**Exercise objective:**
All lines from the one with "18.【イベント】観劇三昧ラボ下北沢店 (66, 2283)" through the end of the records below are to be given again exactly, and nothing else.

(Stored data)

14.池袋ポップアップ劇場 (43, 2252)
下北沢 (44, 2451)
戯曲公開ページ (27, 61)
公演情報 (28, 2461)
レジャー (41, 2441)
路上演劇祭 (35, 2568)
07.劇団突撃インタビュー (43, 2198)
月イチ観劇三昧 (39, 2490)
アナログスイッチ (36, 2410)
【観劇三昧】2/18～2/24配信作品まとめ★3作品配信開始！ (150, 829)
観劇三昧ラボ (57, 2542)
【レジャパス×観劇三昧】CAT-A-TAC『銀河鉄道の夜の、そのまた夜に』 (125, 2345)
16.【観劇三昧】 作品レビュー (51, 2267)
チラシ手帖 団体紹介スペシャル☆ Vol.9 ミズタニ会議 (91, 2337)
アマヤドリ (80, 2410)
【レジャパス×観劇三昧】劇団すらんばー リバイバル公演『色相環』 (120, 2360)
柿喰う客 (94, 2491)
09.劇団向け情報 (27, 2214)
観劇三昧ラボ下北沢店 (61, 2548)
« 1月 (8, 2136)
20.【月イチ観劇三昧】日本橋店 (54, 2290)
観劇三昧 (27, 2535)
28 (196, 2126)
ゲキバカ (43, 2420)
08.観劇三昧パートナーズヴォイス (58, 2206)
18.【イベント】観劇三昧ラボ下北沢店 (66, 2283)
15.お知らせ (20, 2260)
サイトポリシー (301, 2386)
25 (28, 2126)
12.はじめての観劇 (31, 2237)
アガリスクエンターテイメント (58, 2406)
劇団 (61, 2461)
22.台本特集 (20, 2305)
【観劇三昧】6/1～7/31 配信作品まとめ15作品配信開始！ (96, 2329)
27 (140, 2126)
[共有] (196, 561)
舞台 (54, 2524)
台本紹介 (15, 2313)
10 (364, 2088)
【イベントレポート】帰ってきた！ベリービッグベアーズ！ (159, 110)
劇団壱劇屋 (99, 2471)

**Result:**
18.【イベント】観劇三昧ラボ下北沢店 (66, 2283)
15.お知らせ (20, 2260)
サイトポリシー (301, 2386)
25 (28, 2126)
12.はじめての観劇 (31, 2237)
アガリスクエンターテイメント (58, 2406)
劇団 (61, 2461)
22.台本特集 (20, 2305)
【観劇三昧】6/1～7/31 配信作品まとめ15作品配信開始！ (96, 2329)
27 (140, 2126)
[共有] (196, 561)
舞台 (54, 2524)
台本紹介 (15, 2313)
10 (364, 2088)
【イベントレポート】帰ってきた！ベリービッグベアーズ！ (159, 110)
劇団壱劇屋 (99, 2471)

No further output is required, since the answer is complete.